I think my schedule may play a factor in my increasing levels of hunger. I started the day with a run.
It is still so hot and humid. This weather pattern is just not breaking!
I ate a package of Gu chomps (peach tea) and drank some water before my second workout.
I'm trying to do 2 workouts most days - a run and P90X. I figure I'm not really doing anything else before work, so I might as well work out! I ate a granola bar with my coffee after my shower.
About an hour later, I had Greek yogurt mixed with agave nectar and blueberries.
Lunch was leftover onion bread from the Indian restaurant I ate at last night. I have no idea what was in the bread, but it tasted like naan with onions. Pretty basic.
At work, I realized I was starving. I ate another granola bar (dark chocolate, same company) and a piece of plain cheese pizza from Massimo's next door (I was really hungry). After I got home from work, I was even hungrier, so I had an astounding amount of tortilla chips (with some salsa) and a glass of white zinfandel (not usually a huge fan, but it's sweet and cold so it's good for summer). And that dinner is what I'm embarrassed about. But I do feel at least a tiny bit better admitting it in public.
I don't know what it is about tortilla chips. I could eat them all day, every day. I'm overall usually a sweets person, but when it comes to tortilla chips (these multigrain ones, they just seem to have so much more flavor), I would choose them every time over dessert. Other chips, not so much. But there's something about multigrain corn chips.

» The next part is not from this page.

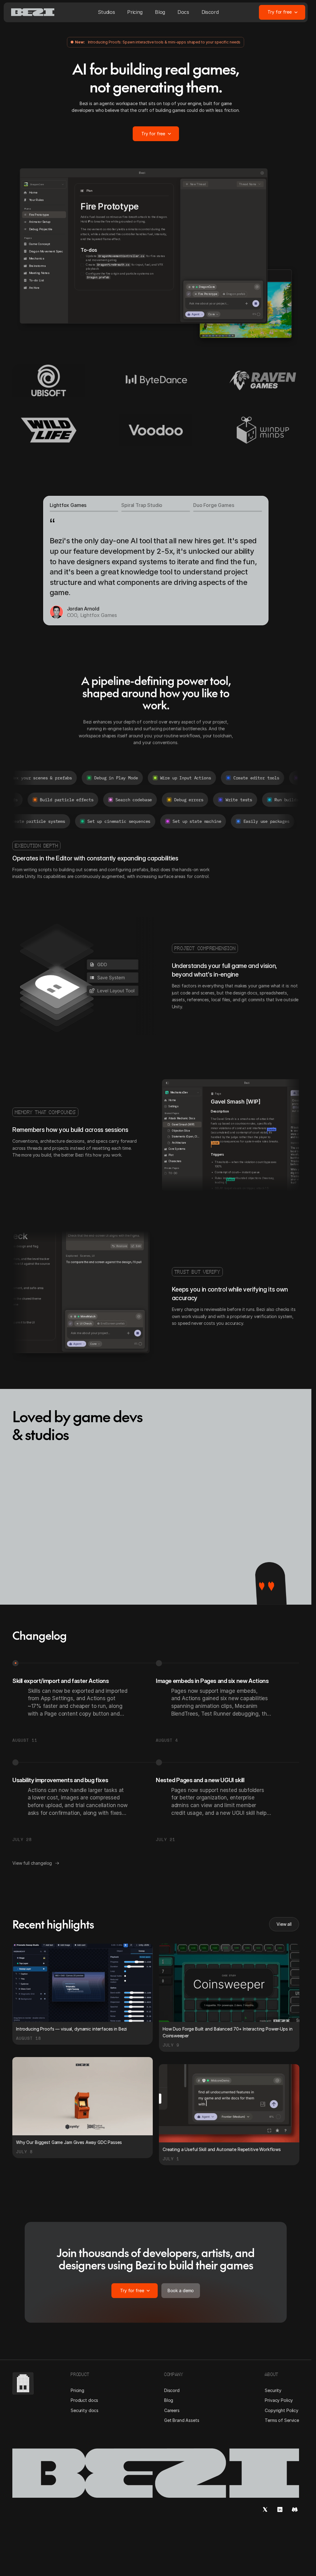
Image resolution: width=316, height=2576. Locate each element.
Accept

Besides that, I need to figure out some way to get control over my raging hunger. Maybe it's because I'm working out more than usual. Maybe it's because I barely eat anything before noon (as a result of working out). Maybe I am not eating filling enough foods. These could all be possible causes. I think I'm going to have to just prepare more foods (especially foods that I could eat in the morning that wouldn't make me feel sick when working out or between workouts).